### [AIM OF THE TASK]
Swap "center position" for "midpoint" wherever it occurs in the records below. Reproduce the records in full with no other changes.

[Item-finding records]
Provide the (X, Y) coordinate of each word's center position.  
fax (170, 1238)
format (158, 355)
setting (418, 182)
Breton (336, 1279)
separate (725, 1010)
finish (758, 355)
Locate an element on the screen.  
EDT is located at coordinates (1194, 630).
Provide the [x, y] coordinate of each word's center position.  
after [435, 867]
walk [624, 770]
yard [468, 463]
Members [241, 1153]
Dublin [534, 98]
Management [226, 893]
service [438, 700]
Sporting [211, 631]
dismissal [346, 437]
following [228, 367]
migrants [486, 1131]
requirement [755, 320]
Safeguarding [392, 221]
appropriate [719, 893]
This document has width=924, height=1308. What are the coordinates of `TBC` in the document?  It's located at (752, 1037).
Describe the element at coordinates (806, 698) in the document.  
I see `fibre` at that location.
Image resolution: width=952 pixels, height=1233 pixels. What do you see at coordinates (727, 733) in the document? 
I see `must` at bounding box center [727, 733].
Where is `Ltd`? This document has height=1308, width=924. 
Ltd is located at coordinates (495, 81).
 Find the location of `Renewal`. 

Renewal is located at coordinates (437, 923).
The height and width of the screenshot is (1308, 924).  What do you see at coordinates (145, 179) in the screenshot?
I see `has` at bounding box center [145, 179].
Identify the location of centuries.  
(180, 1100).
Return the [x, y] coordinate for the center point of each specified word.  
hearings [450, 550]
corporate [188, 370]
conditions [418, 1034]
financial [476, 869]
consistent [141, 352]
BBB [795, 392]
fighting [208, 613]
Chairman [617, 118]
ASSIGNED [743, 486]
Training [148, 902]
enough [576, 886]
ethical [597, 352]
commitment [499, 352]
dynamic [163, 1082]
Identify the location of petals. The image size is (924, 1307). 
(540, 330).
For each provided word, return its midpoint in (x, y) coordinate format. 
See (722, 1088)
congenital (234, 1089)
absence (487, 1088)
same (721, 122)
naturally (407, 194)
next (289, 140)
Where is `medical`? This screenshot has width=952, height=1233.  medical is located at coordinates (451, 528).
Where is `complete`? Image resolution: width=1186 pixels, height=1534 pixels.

### [FINISHED TASK]
Provide the (X, Y) coordinate of each word's midpoint.  
fax (170, 1238)
format (158, 355)
setting (418, 182)
Breton (336, 1279)
separate (725, 1010)
finish (758, 355)
Locate an element on the screen.  
EDT is located at coordinates (1194, 630).
Provide the [x, y] coordinate of each word's midpoint.  
after [435, 867]
walk [624, 770]
yard [468, 463]
Members [241, 1153]
Dublin [534, 98]
Management [226, 893]
service [438, 700]
Sporting [211, 631]
dismissal [346, 437]
following [228, 367]
migrants [486, 1131]
requirement [755, 320]
Safeguarding [392, 221]
appropriate [719, 893]
This document has width=924, height=1308. What are the coordinates of `TBC` in the document?  It's located at (752, 1037).
Describe the element at coordinates (806, 698) in the document.  
I see `fibre` at that location.
Image resolution: width=952 pixels, height=1233 pixels. What do you see at coordinates (727, 733) in the document? 
I see `must` at bounding box center [727, 733].
Where is `Ltd`? This document has height=1308, width=924. 
Ltd is located at coordinates (495, 81).
 Find the location of `Renewal`. 

Renewal is located at coordinates (437, 923).
The height and width of the screenshot is (1308, 924).  What do you see at coordinates (145, 179) in the screenshot?
I see `has` at bounding box center [145, 179].
Identify the location of centuries.  
(180, 1100).
Return the [x, y] coordinate for the center point of each specified word.  
hearings [450, 550]
corporate [188, 370]
conditions [418, 1034]
financial [476, 869]
consistent [141, 352]
BBB [795, 392]
fighting [208, 613]
Chairman [617, 118]
ASSIGNED [743, 486]
Training [148, 902]
enough [576, 886]
ethical [597, 352]
commitment [499, 352]
dynamic [163, 1082]
Identify the location of petals. The image size is (924, 1307). 
(540, 330).
For each provided word, return its midpoint in (x, y) coordinate format. 
See (722, 1088)
congenital (234, 1089)
absence (487, 1088)
same (721, 122)
naturally (407, 194)
next (289, 140)
Where is `medical`? This screenshot has width=952, height=1233.  medical is located at coordinates (451, 528).
Where is `complete`? Image resolution: width=1186 pixels, height=1534 pixels.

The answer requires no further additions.